II. L’étendue des pouvoirs du juge dans le traitement du surendettement
L’office du juge saisi d’une contestation des mesures imposées s’étend tant au contrôle de la régularité procédurale (A) qu’à l’appréciation du fond des mesures adaptées à la situation du débiteur (B).
A. Le contrôle de la recevabilité de l’appel et des demandes
La cour vérifie préalablement la recevabilité de l’appel au regard du délai de quinze jours prévu par l’article R. 713-7 du code de la consommation. Elle rappelle que « la date de réception d’une notification faite par lettre recommandée avec demande d’avis de réception est celle qui est apposée par l’administration des postes ». Le jugement notifié le 19 mars 2025 et l’appel interjeté le 25 mars 2025 respectaient ce délai bref caractéristique du contentieux du surendettement.

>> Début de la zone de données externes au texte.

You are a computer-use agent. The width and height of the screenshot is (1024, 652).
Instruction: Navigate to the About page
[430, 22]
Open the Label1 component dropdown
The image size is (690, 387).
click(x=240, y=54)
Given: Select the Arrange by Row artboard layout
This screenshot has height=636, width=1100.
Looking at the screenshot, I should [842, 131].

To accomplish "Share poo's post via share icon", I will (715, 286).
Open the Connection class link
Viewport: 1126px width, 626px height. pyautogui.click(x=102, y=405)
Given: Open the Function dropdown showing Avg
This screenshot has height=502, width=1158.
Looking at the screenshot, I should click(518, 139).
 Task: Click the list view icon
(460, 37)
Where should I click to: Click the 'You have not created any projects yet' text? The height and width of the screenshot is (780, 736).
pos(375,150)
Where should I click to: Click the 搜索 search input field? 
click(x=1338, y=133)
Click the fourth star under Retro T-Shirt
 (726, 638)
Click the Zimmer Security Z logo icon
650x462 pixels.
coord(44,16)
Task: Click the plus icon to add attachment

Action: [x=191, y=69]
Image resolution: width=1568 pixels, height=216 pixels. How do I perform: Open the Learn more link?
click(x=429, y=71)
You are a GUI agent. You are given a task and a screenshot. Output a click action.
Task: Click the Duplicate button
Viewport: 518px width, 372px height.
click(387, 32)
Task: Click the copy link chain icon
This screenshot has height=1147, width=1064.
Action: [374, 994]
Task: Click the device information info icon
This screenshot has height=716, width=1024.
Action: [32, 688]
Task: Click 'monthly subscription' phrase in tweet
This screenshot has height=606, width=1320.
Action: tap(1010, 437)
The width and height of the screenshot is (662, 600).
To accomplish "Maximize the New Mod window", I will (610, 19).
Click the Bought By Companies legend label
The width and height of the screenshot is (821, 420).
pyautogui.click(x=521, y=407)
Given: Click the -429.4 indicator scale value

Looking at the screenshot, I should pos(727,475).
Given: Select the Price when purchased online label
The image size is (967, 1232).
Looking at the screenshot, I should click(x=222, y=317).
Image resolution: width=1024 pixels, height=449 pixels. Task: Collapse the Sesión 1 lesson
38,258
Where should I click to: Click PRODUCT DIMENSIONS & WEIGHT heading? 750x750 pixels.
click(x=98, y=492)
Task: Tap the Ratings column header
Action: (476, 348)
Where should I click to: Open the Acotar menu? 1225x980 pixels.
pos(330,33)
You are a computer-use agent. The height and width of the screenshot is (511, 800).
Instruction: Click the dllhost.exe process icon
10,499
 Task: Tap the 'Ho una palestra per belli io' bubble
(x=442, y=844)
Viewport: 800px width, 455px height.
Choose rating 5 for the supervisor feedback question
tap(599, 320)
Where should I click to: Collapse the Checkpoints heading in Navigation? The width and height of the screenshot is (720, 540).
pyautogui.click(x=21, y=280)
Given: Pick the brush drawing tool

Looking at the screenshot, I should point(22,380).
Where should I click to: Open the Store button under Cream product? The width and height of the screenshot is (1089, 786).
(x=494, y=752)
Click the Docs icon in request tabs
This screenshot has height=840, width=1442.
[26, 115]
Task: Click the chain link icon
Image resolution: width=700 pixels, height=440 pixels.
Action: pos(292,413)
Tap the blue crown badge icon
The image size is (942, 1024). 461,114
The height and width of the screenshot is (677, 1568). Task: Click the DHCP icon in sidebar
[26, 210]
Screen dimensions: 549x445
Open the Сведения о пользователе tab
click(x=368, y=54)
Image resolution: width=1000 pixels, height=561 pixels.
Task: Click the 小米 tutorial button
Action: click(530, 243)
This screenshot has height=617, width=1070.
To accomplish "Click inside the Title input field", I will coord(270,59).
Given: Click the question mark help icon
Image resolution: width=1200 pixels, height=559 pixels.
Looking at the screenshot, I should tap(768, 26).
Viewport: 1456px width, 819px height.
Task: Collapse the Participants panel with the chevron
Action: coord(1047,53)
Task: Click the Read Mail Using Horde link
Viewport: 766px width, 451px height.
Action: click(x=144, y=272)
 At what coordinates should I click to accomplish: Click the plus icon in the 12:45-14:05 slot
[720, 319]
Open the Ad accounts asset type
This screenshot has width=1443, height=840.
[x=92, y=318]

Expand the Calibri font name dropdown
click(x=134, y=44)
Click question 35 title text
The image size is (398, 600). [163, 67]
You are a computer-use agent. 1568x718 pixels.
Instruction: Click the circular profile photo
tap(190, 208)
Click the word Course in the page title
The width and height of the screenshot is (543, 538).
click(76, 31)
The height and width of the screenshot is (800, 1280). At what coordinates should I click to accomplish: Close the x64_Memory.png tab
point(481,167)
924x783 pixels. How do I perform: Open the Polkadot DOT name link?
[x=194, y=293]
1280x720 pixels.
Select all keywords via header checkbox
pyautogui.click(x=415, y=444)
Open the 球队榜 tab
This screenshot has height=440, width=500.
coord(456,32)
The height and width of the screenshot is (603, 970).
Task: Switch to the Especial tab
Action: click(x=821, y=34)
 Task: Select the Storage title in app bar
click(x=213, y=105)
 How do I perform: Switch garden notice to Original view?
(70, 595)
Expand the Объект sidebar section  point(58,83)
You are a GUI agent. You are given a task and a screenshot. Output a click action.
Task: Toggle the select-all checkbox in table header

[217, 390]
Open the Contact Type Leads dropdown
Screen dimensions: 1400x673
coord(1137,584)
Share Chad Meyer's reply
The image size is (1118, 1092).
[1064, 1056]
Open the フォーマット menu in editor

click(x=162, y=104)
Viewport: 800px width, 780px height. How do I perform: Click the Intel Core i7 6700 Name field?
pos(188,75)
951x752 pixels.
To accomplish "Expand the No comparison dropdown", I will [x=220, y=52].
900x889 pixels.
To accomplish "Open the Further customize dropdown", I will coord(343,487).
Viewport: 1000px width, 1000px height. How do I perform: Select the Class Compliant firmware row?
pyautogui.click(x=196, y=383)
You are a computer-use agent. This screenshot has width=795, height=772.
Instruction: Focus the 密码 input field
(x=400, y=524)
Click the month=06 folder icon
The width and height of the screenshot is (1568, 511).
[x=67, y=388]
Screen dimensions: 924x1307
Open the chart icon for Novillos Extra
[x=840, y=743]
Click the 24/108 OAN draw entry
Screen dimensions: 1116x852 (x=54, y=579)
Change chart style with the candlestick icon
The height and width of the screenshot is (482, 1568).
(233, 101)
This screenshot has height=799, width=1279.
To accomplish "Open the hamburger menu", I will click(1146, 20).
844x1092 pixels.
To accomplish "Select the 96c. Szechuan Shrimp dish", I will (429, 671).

Ce contrôle d’office illustre le rôle directeur du juge dans cette procédure à caractère social. Le surendettement affecte des personnes souvent démunies face aux exigences procédurales. Le juge doit donc s’assurer de la régularité de la saisine avant tout examen au fond. La brièveté du délai d’appel répond à un impératif de célérité propre à cette matière où la situation financière des débiteurs commande une intervention rapide.
La cour exerce également son pouvoir de relever d’office l’irrecevabilité des demandes nouvelles. Cette initiative procédurale, expressément prévue par l’article 564 du code de procédure civile, témoigne d’une conception active de l’office du juge. Elle permet d’assurer le respect du double degré de juridiction en évitant que la cour statue pour la première fois sur une prétention.
B. L’appréciation des mesures adaptées à la capacité contributive du débiteur
L’article L. 733-13 du code de la consommation confère au juge le pouvoir de « prendre tout ou partie des mesures définies aux articles L. 733-1, L. 733-4 et L. 733-7 ». Ce texte lui reconnaît une latitude importante pour adapter le traitement du surendettement à la situation concrète du débiteur. La cour rappelle que « dans tous les cas, la part des ressources nécessaires aux dépenses » doit être préservée, même si la décision apparaît tronquée sur ce point.
Le débat opposait deux conceptions du traitement applicable. Les débiteurs invoquaient l’article L. 724-1 du code de la consommation permettant l’effacement des dettes en cas de situation irrémédiablement compromise. Le créancier bancaire soutenait que leur situation financière et patrimoniale ne justifiait pas cette mesure radicale. La possession d’un bien immobilier constituait vraisemblablement un obstacle à la reconnaissance du caractère irrémédiablement compromis de leur situation.
La mensualité de 1 530,01 euros fixée par la commission représentait une charge significative que les débiteurs contestaient. Leur demande subsidiaire de réduction à 800 euros impliquait un allongement corrélatif de la durée du plan ou un effacement partiel des créances. Le juge dispose d’un pouvoir d’appréciation souverain pour déterminer la capacité contributive réelle du débiteur en fonction de ses ressources et charges incompressibles. Cette appréciation in concreto caractérise le contentieux du surendettement où chaque situation appelle une réponse individualisée.